There are also interesting discussions of wheat and cotton, and they have evolved from in production and the effects of technology.    Other items are less organic like the QWERTY keyboard design.  Its design was created so that the arms would not jam when typing letters that are physically too close to each other.  There are more efficient designs and not many people still use manual typewriters, but QWERTY stayed because it became the standard — taught in high schools, taught in secretarial schools, standardized all makes and models of typewriters.  It may not be the best design but it would be nearly impossible to change it today.

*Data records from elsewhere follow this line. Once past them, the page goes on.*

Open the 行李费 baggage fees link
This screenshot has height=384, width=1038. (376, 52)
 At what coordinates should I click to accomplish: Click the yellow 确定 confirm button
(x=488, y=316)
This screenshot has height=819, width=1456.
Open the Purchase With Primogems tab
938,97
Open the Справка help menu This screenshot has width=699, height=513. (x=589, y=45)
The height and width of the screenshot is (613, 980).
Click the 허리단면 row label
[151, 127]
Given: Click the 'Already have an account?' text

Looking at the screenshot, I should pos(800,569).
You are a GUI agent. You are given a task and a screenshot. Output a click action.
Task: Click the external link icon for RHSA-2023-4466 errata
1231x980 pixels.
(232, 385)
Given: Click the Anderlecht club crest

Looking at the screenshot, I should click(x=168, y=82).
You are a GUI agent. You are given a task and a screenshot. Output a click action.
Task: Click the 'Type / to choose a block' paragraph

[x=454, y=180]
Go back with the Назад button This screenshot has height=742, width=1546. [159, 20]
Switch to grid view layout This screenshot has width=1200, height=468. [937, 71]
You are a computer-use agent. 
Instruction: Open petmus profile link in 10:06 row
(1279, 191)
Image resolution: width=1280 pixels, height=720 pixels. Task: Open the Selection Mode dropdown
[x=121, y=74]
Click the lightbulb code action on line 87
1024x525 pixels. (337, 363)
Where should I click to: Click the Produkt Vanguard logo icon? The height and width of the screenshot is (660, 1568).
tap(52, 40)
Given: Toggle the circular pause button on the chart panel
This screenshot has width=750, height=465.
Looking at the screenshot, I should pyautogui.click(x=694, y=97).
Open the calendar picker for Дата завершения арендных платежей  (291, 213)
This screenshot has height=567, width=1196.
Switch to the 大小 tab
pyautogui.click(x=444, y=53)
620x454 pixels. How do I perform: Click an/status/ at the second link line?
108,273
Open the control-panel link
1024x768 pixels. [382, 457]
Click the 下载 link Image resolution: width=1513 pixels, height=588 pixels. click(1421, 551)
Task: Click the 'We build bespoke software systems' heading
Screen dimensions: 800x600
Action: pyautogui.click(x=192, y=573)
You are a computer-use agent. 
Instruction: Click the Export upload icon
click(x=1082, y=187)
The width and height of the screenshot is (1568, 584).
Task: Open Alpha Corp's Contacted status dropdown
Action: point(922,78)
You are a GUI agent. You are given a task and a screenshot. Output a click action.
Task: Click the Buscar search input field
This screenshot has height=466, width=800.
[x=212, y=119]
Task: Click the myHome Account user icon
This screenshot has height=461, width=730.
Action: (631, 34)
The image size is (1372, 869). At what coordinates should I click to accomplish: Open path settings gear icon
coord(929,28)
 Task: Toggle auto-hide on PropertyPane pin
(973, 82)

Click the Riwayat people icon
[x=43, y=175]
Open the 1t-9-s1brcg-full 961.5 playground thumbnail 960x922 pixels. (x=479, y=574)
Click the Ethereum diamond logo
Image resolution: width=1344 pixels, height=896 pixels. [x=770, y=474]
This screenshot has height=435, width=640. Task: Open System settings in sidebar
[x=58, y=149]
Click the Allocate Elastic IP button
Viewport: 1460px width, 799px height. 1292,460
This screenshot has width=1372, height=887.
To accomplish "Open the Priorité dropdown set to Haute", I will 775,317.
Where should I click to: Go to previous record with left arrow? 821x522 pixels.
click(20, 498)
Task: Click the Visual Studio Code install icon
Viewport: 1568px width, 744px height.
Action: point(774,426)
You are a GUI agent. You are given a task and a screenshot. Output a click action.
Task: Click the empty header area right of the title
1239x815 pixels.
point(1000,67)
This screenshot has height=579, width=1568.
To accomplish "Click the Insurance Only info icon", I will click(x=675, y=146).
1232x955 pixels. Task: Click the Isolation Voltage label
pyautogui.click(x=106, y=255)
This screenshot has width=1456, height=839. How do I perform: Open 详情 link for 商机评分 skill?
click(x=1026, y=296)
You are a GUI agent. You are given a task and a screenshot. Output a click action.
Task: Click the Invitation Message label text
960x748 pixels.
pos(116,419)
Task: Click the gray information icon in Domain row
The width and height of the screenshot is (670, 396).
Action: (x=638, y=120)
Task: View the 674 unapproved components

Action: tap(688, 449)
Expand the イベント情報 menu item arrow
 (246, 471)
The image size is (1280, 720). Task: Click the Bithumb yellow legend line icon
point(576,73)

Hodder makes a compelling case for the entanglement of man and things.  I can see this in everyday America. We make cars for transportation.  We design cities to be car friendly.  We widen roads to allow more cars.  We raise speed limits so vehicles can move more quickly.  However, in the process, we find ourselves dependant on cars.  Suburbs, urban sprawl, housing communities isolated from businesses are byproducts. If we don’t have a car, we become stuck.  Many areas do not have sidewalks, public transportation, or bike lanes.  We created a system that system that ties our success to the success of the flow of automobiles. That flow also creates environmental concerns.  Our solutions are not effective. We build hybrid and electric cars to ease our dependence on fossil fuels, but many areas electricity is produced by burning coal.  So an electric vehicle is essentially a coal-burning vehicle.  This simple analogy runs far deeper when we include petroleum production, automobile production (which includes steel, plastics, and rare earth elements), changing the landscape/environment by building new roads, and removing the habitat for other animal life. Although it may seem to most that we control our destiny as a species by building, manufacturing, and changing the environment, we have become dependant on the things we make, and they may guide our future more directly than we thought possible.  The deeper we go the more we see our future entangled with and directed by the things we make.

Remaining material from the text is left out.